§ **TASK GOAL**:
Copy out each line below that contains the word "icon". Only matches with the same capitalization count.

§ **LISTING**:
— start —
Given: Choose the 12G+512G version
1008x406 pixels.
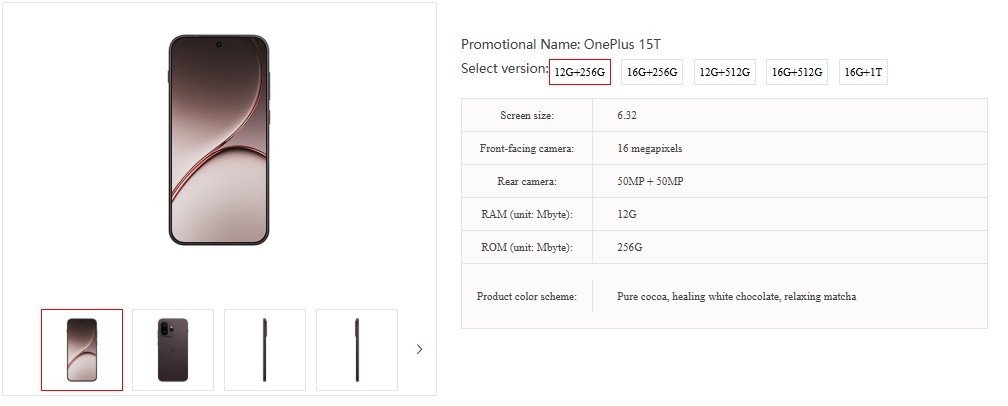Looking at the screenshot, I should click(x=725, y=72).
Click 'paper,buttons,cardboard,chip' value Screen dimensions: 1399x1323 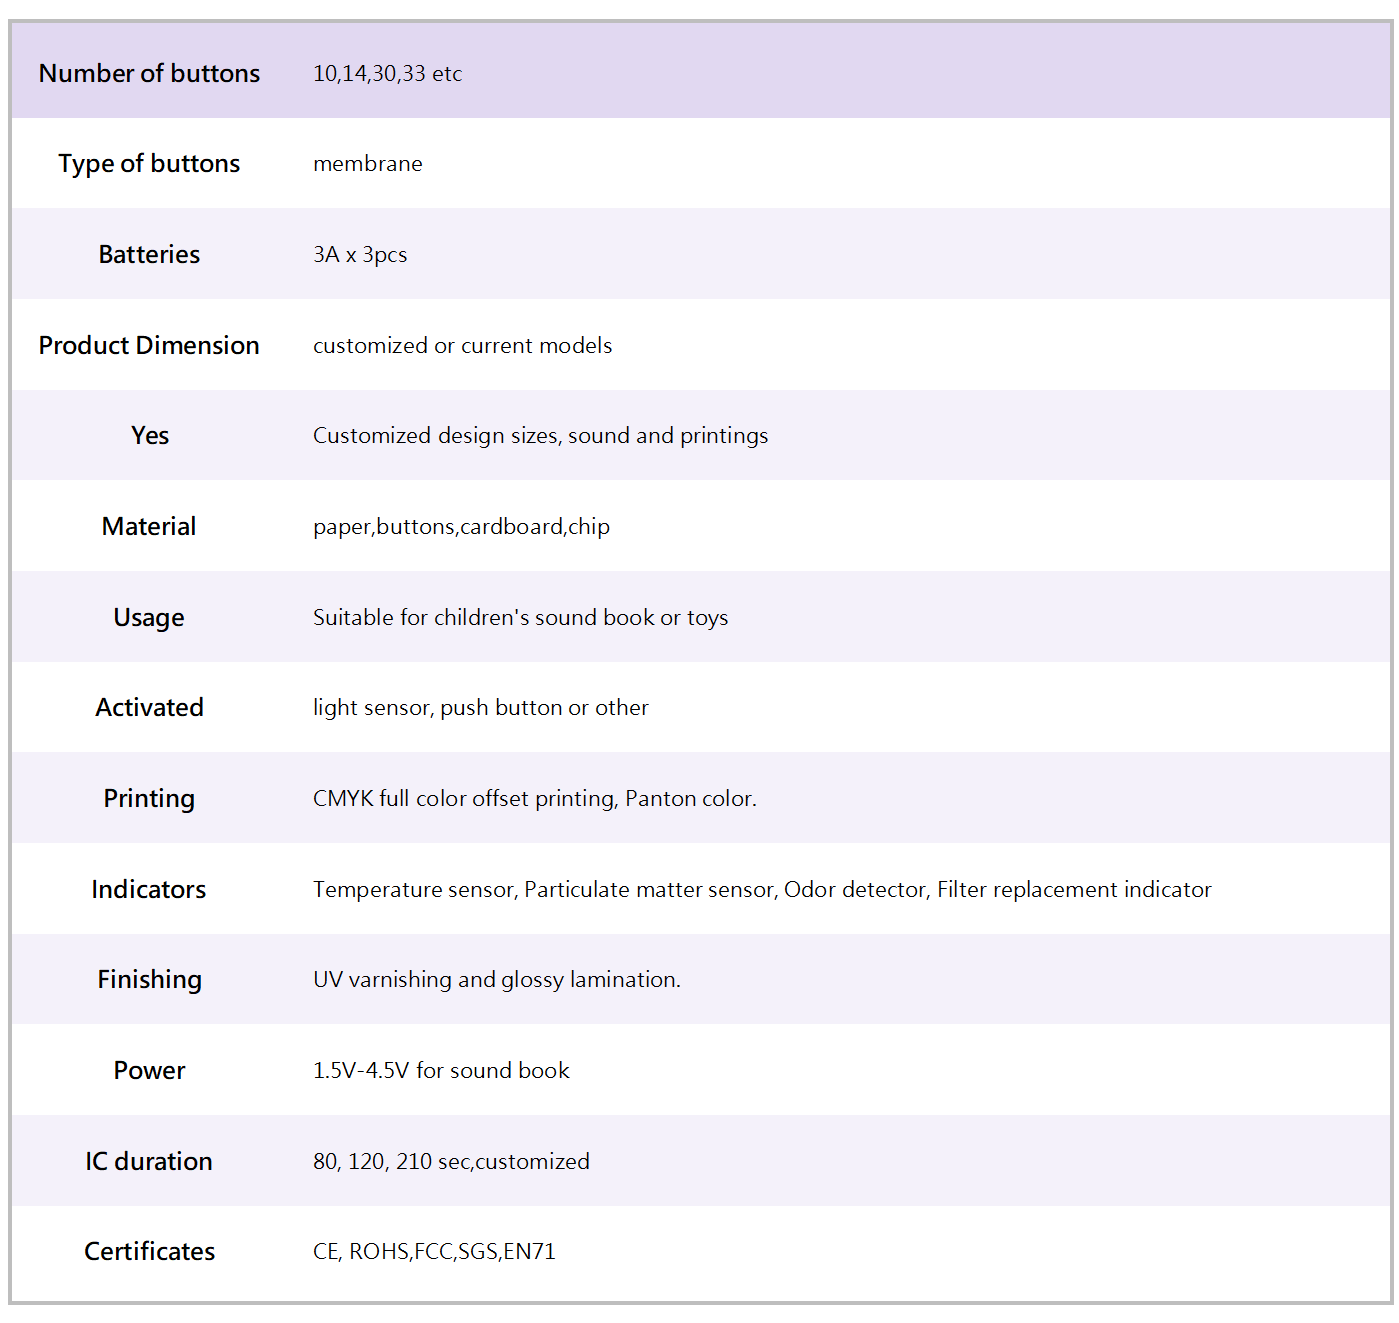coord(461,526)
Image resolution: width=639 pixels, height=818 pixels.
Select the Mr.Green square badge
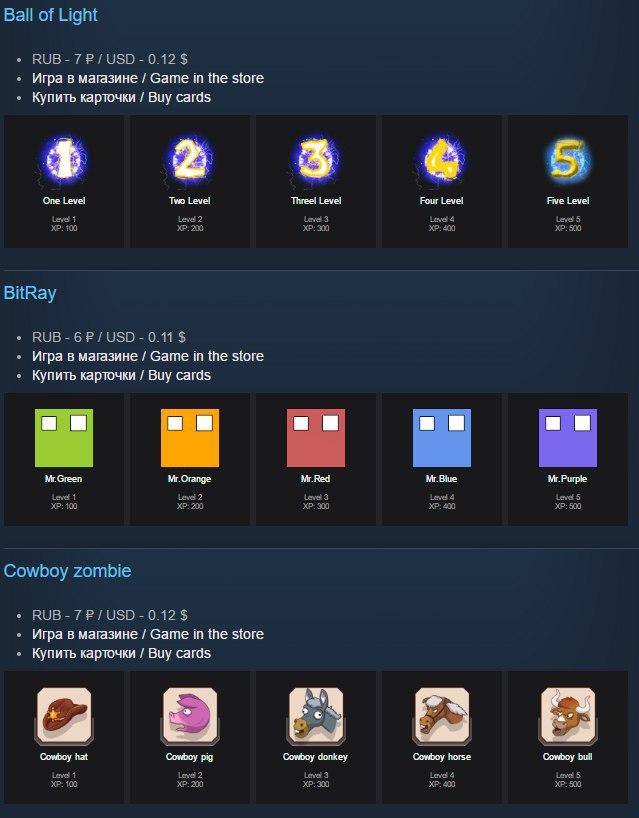pos(64,438)
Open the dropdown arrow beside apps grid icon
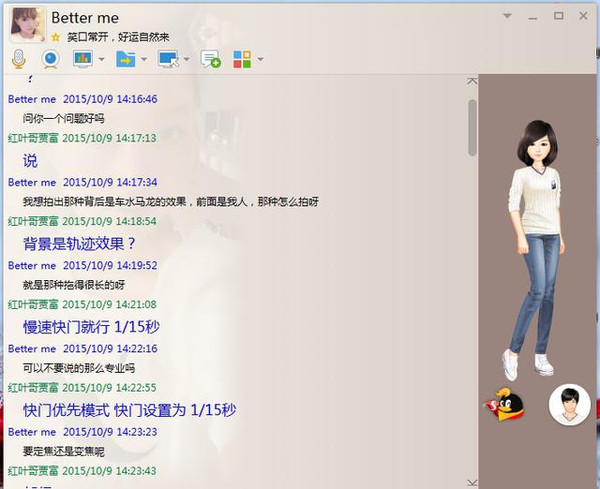 [x=260, y=60]
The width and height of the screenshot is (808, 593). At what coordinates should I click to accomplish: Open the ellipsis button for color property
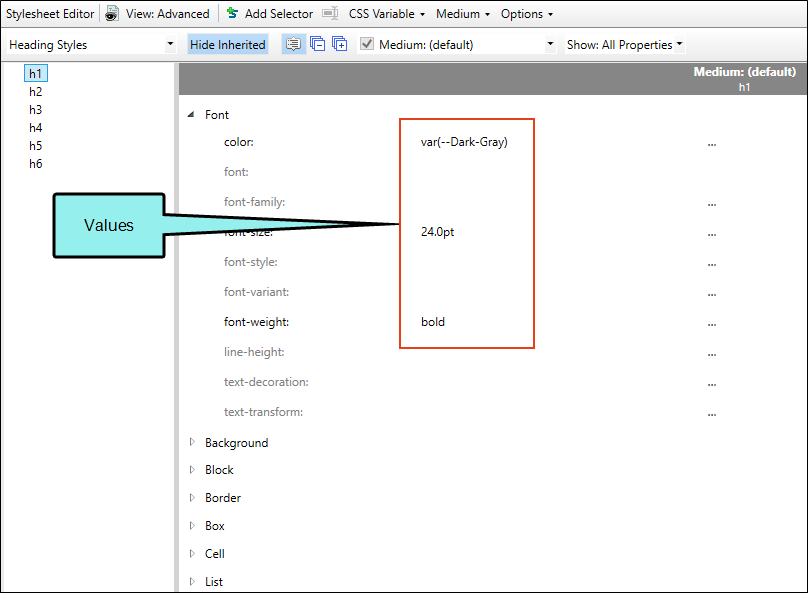[x=712, y=143]
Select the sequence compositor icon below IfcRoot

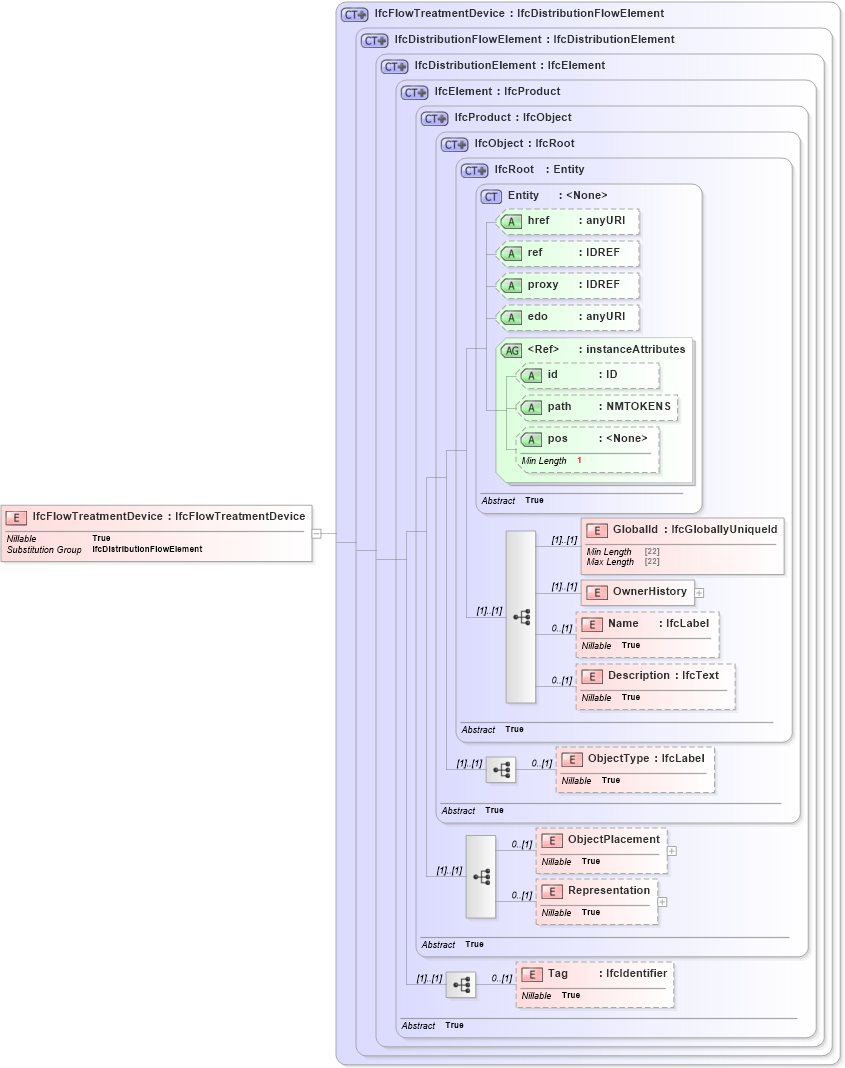click(520, 617)
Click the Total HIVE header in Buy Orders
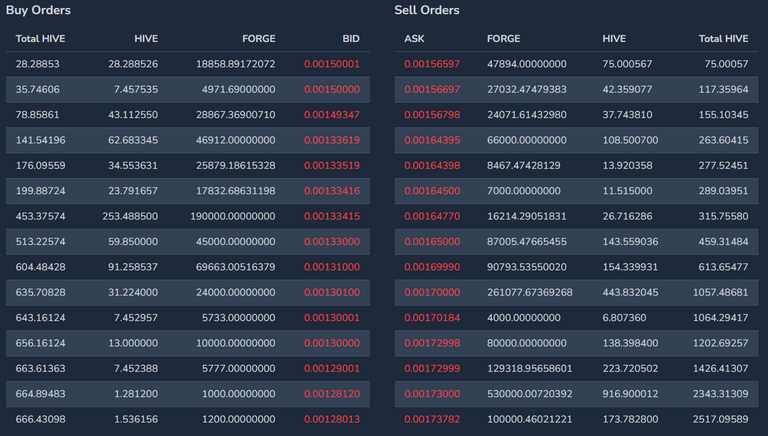 pos(40,39)
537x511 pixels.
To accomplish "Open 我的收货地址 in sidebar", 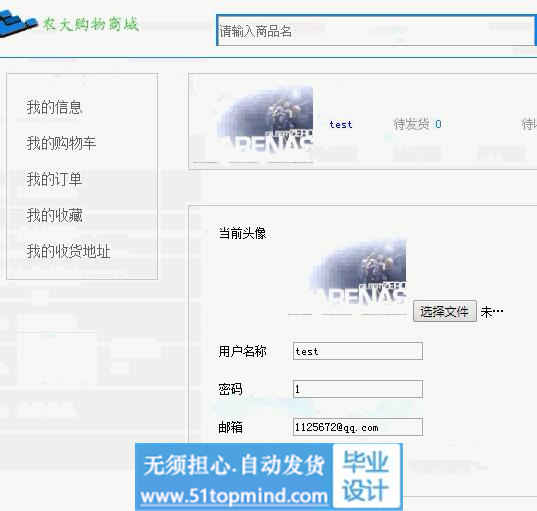I will 68,251.
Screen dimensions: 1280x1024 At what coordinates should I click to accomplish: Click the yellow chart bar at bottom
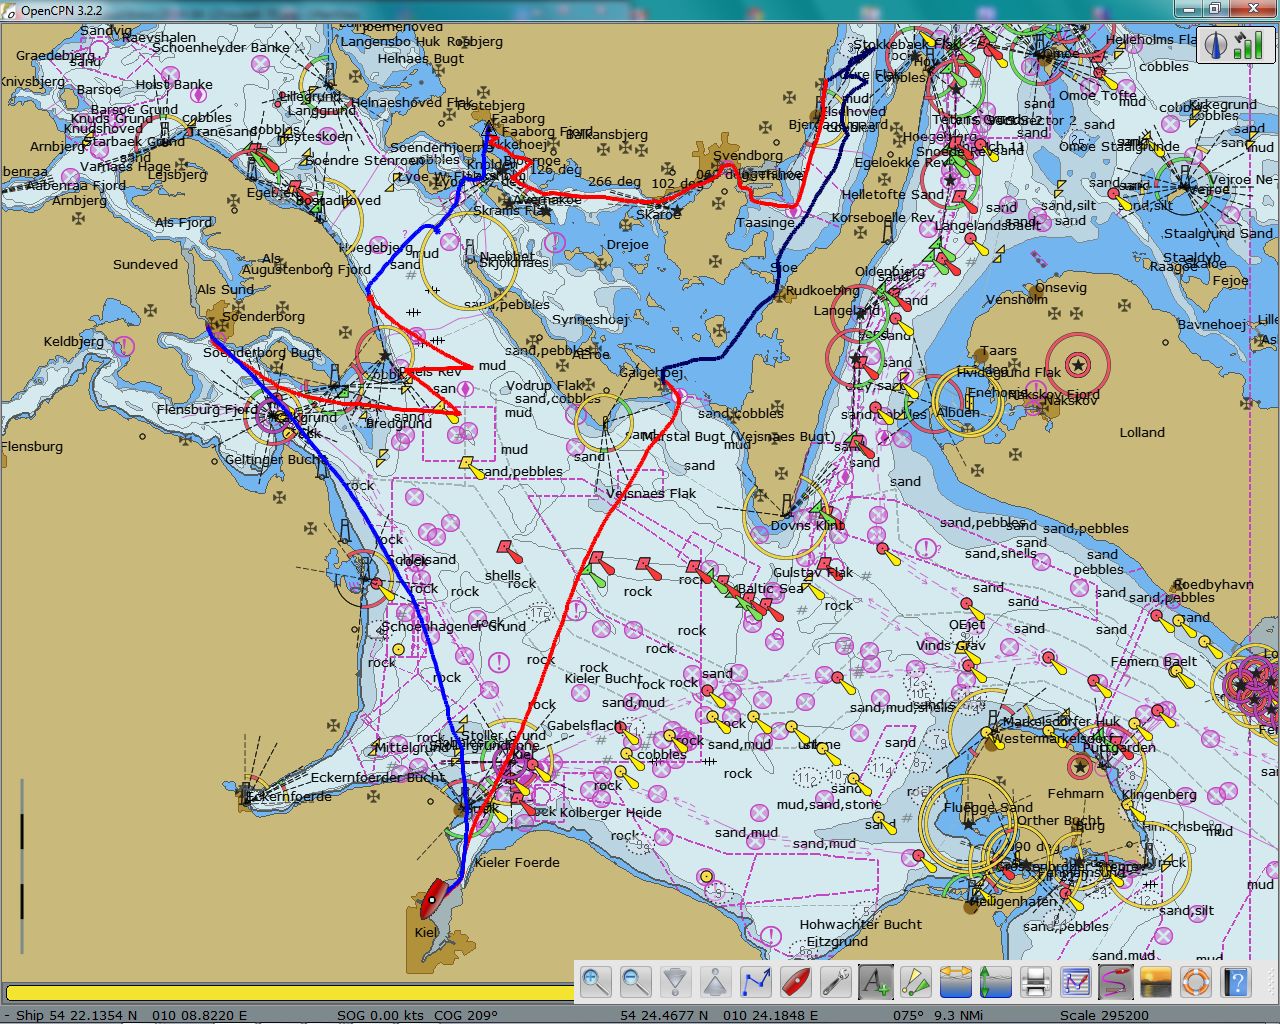[x=290, y=993]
— end —
§ **RESULT FOR THIS TASK**:
Open the dropdown arrow beside apps grid icon
Select the sequence compositor icon below IfcRoot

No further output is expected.